CHAPTER 5 – EMI
On the bathroom floor, I finally start to unpack the box of beauty products. It had been sealed tight since the week before Christmas, but I want to wear lipstick today. Joey’s coming today. I find the darkest red color I can find– and the matching liner– and paint my lips like my sister taught me to when I was twelve. It was one of the few useful things Jen had taught me.
Finding an opened package of small barrettes, I find a couple that don’t match and pull my bangs back into two very small pigtails. Adding a little more mousse to my hair, I think it finally looks perfectly messy.
“Emi, come on! Other people need in there.” My brother bangs on the door three times to make his point.
“Go use Mom’s!” I whine to my brother. I hate having to share a bathroom with him. And meanwhile, Dad’s in our old four-bedroom-four-bath house, all by himself. Well, he does have the stupid cat. They deserve each other.
“She’s still asleep,” he pleads with me. “I don’t want to wake her up.”
“Fine,” I say, throwing open the door and averting my face as I try to side-step him.
“Did you put on makeup?” he asks, then laughs.
“No,” I snarl at him. “My lips are chapped.”
“Sure they are.” He shuts the door, but makes sure to recite the lyrics to a song loud enough for me to hear.
“And if I seem to be confused, I didn’t mean to be with you.”
“Not funny!” I yell as loud as I can.
“Oh, Joey, I’m not angry anymore!”*
My brother cannot sing, so his attempts at singing the Concrete Blonde song are very poor.

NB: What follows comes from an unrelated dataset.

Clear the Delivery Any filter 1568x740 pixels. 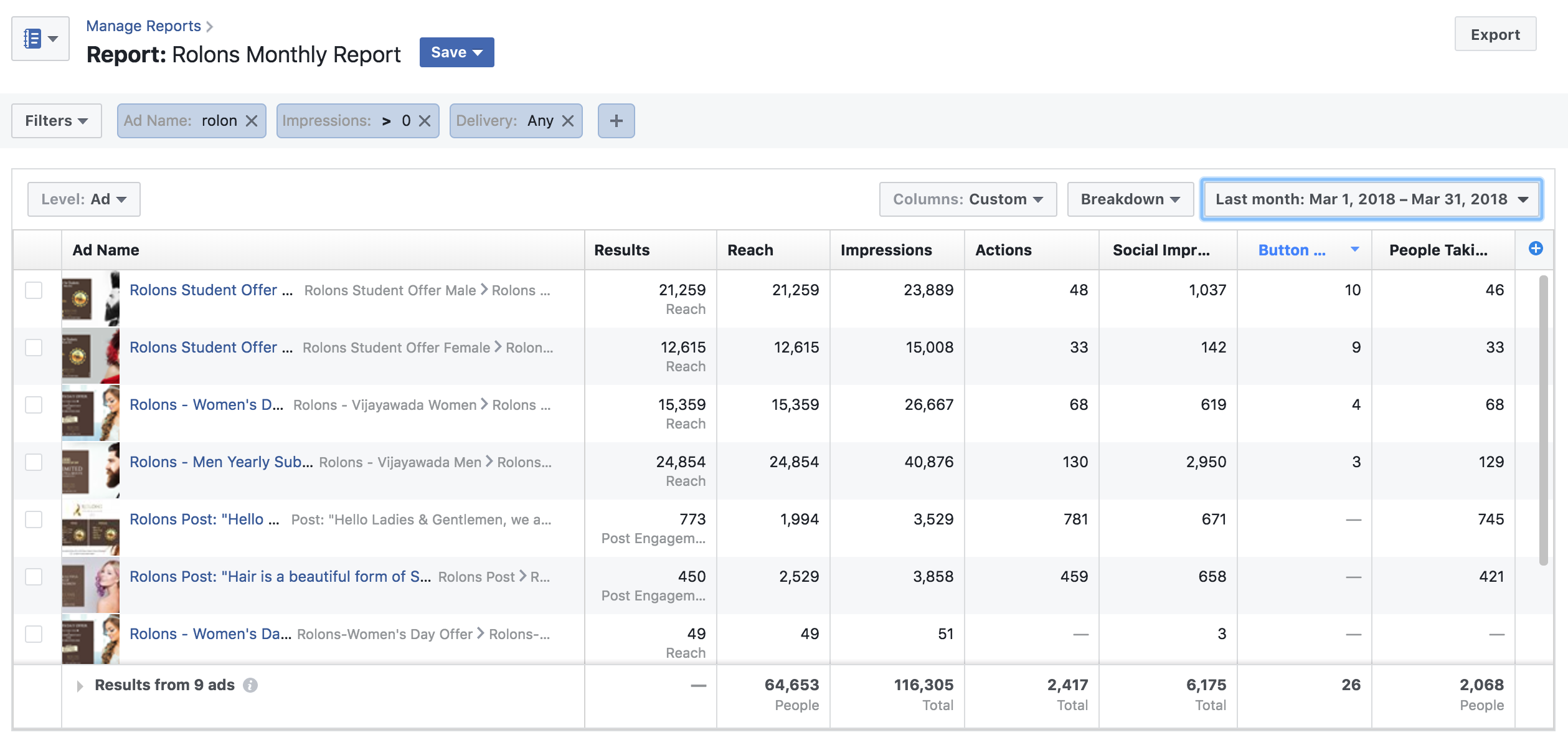click(x=568, y=121)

I can hear him laugh over the running water of the shower. I’m glad he can’t see my reaction, because it is kind of funny. It wasn’t so funny last year, but I can laugh about it now.
I’d had a crush on my brother’s friend since I was in the sixth grade. In fact, he was the reason Jen taught me how to put on makeup in the first place. My first crush. Joey spent a lot of time at our house, mainly playing video games with Chris. I’d become pretty good at some multi-player games myself, just so I could get more time with him.

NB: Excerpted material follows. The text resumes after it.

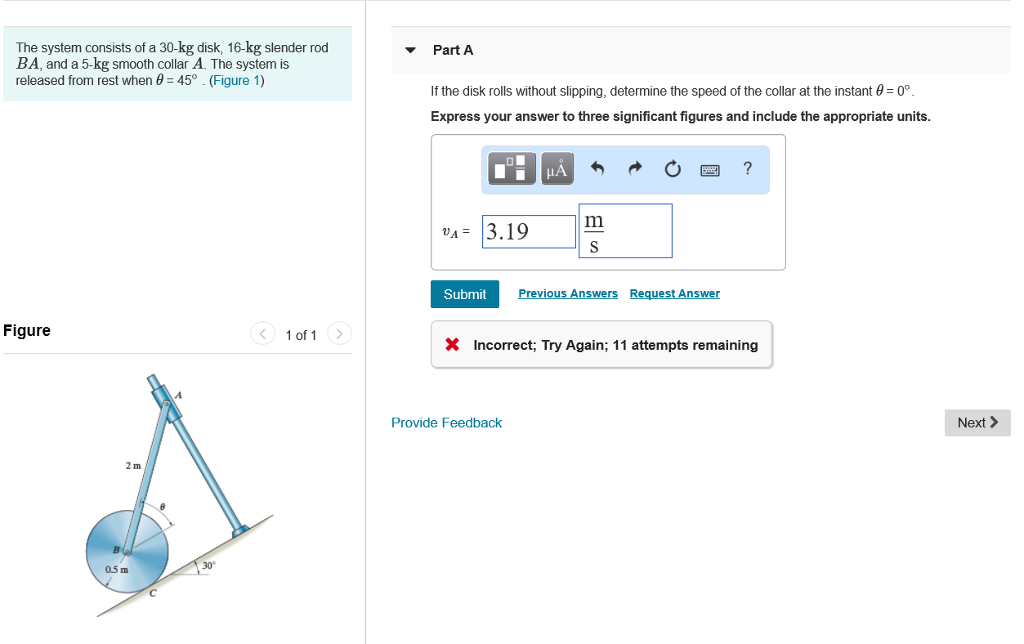This screenshot has height=644, width=1024.
Task: Click the next figure arrow
Action: 339,334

Joey, though, didn’t like me in return, no matter what I did. He always saw me as Chris did, as a little sister– even though Joey was only a few months older than me. So when he asked me to go to the movies last year, it was a complete surprise. It was a little strange that Chris didn’t know about it before I came home from school that day, walking on clouds, but I didn’t care. When my brother asked his friend what was going on, Joey just asked if he could keep it between me and him. I started practicing writing my new last name that afternoon. Emi Amons. Mr. and Mrs. Joey and Emi Amons. Joseph and Emily Amons. And we lived happily ever after.

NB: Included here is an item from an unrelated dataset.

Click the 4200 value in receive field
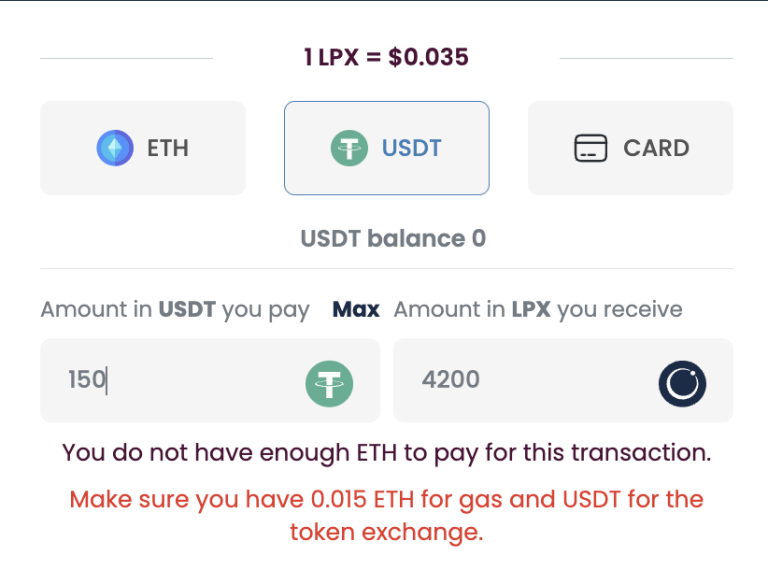Viewport: 768px width, 570px height. pyautogui.click(x=451, y=380)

Joey had a hardship license, which I thought was so cool. My mom, caught up in the excitement, bought me a new outfit and helped me get ready for my first date. Chris had left the house early that afternoon on his bike, feeling uncomfortable with the situation all of a sudden. I didn’t know that until later. His loyalty had been tested, and he’d chosen wrong. Again, I’d find this out that evening.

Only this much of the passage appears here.